A user with the role==doctor can do the action==edit on an object of type==medical record if and only if the doctor.id==medicalRecord.assignedDoctor.id
One of the key benefits of XACML is precisely to mirror closely the business logic and the domain model of your applications.
Performance issue - the ability to filter items from a db
In the past, it was indeed impossible to create filter expressions. This meant that, as the OP points out, one would have to retrieve all the data first and then filter the data. That would be an expensive task. Now, with XACML, it is possible to achieve reverse querying. The ability to run a reverse query is to create a question of the type "What medical record can Alice view?" instead of the traditional binary question "Can Alice view medical records #123?".
The response of a reverse query is a filter condition which can be converted into a SQL statement, for instance in this scenario SELECT id FROM medicalRecords WHERE location=Chicago assuming of course that the doctor is based in Chicago.
What does the architecture look like?
One of the key benefits of a centralized access control service (also known as externalized authorization) is that you can apply the same consistent authorization logic to your presentation tier, business tier, APIs, web services, and even databases.

→ Recorded data:
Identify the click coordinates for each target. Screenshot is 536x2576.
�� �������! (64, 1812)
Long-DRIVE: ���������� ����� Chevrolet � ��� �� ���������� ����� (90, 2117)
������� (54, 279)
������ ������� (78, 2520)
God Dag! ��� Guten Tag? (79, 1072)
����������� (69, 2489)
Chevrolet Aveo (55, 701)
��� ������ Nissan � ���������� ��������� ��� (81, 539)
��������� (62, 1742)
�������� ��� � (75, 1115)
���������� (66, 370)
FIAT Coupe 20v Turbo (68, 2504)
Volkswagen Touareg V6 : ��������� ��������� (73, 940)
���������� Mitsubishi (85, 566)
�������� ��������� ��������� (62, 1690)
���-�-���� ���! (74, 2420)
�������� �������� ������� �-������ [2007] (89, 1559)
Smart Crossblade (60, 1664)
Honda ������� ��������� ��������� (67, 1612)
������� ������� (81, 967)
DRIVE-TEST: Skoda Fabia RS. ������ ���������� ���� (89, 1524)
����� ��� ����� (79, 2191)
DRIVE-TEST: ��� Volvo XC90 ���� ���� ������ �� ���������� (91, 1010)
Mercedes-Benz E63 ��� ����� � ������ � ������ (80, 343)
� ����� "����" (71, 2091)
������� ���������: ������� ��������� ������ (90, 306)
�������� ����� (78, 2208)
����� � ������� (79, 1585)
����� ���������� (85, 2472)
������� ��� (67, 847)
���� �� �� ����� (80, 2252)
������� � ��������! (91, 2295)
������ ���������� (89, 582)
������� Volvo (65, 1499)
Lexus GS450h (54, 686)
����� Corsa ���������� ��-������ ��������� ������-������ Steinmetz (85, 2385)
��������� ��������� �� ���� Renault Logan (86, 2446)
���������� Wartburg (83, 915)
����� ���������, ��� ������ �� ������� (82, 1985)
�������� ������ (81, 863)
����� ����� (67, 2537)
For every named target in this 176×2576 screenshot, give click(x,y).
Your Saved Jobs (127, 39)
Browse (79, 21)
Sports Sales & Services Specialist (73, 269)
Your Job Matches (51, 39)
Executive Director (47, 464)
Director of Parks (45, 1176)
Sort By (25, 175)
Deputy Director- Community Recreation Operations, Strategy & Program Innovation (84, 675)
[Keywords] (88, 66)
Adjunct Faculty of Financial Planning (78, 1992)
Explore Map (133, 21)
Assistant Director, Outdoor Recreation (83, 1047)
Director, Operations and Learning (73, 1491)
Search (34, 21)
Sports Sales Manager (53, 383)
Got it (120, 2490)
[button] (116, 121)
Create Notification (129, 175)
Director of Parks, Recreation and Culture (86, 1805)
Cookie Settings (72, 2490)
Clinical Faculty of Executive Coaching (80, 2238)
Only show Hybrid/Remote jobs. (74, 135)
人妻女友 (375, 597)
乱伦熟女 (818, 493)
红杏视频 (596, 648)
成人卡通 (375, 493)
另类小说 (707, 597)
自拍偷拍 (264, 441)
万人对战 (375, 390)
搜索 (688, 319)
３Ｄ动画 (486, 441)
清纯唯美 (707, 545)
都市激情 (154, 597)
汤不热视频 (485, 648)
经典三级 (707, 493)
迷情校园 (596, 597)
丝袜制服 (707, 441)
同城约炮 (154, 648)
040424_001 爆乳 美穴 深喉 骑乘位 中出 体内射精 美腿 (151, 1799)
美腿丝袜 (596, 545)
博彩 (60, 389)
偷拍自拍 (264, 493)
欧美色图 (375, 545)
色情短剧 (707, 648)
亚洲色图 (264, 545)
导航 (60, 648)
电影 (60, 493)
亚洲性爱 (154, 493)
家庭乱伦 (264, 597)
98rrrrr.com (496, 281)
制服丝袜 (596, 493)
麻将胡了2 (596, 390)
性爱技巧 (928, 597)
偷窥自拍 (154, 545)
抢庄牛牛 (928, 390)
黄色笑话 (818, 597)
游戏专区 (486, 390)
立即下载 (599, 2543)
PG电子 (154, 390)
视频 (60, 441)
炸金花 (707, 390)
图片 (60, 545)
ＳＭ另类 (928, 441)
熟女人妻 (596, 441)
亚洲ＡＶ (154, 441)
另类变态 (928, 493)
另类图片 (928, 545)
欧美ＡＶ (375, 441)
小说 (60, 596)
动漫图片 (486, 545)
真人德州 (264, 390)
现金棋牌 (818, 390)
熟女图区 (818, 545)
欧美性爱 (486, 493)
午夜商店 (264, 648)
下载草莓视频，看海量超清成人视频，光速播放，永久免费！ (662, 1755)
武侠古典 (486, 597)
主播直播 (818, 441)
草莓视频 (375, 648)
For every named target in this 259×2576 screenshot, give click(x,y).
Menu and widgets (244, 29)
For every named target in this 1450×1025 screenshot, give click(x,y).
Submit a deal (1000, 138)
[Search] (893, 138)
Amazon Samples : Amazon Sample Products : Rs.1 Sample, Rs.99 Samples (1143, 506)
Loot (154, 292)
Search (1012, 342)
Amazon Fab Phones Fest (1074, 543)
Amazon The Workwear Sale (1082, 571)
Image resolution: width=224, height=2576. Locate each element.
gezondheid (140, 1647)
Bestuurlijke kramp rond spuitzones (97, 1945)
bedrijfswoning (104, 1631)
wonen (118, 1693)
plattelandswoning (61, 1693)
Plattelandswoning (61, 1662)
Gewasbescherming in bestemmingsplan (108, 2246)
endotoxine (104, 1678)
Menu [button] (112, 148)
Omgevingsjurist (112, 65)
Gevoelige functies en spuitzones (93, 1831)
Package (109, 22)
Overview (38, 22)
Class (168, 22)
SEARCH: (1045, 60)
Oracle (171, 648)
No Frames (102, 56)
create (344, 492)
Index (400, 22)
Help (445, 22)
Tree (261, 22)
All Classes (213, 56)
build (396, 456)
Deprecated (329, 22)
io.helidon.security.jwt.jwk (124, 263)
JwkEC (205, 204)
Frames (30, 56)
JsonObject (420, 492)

→ What the exercise asks: According to the XACML text, what is the response of a reverse query?

→ Task response: A filter condition that can be converted into a SQL statement.